» WHAT IS REQUIRED
How many of the lines below contain the string "click"? Case counts; reply with the number alone.

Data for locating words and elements
— BEGIN —
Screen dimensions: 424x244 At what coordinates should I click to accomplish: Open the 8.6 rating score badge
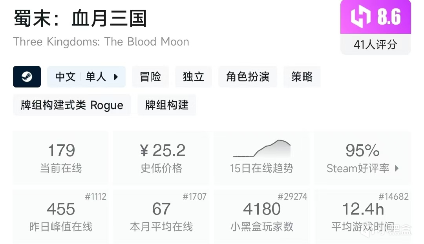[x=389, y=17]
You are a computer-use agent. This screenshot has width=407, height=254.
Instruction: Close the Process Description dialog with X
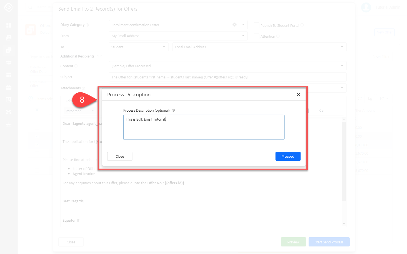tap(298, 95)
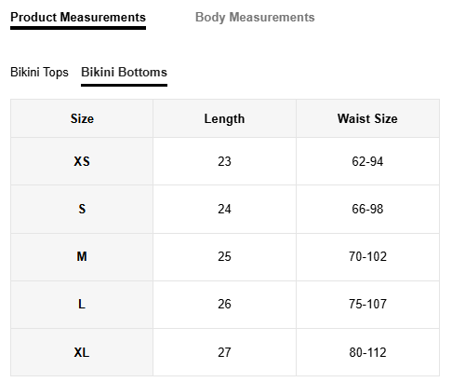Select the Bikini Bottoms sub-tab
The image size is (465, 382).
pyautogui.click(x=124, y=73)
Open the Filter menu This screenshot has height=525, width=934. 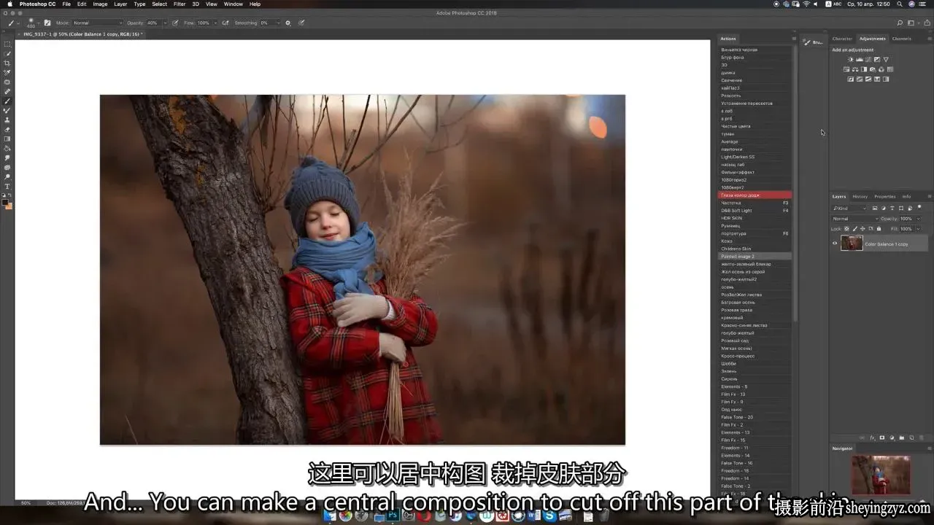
— END —
» ANSWER FOR THE TASK
2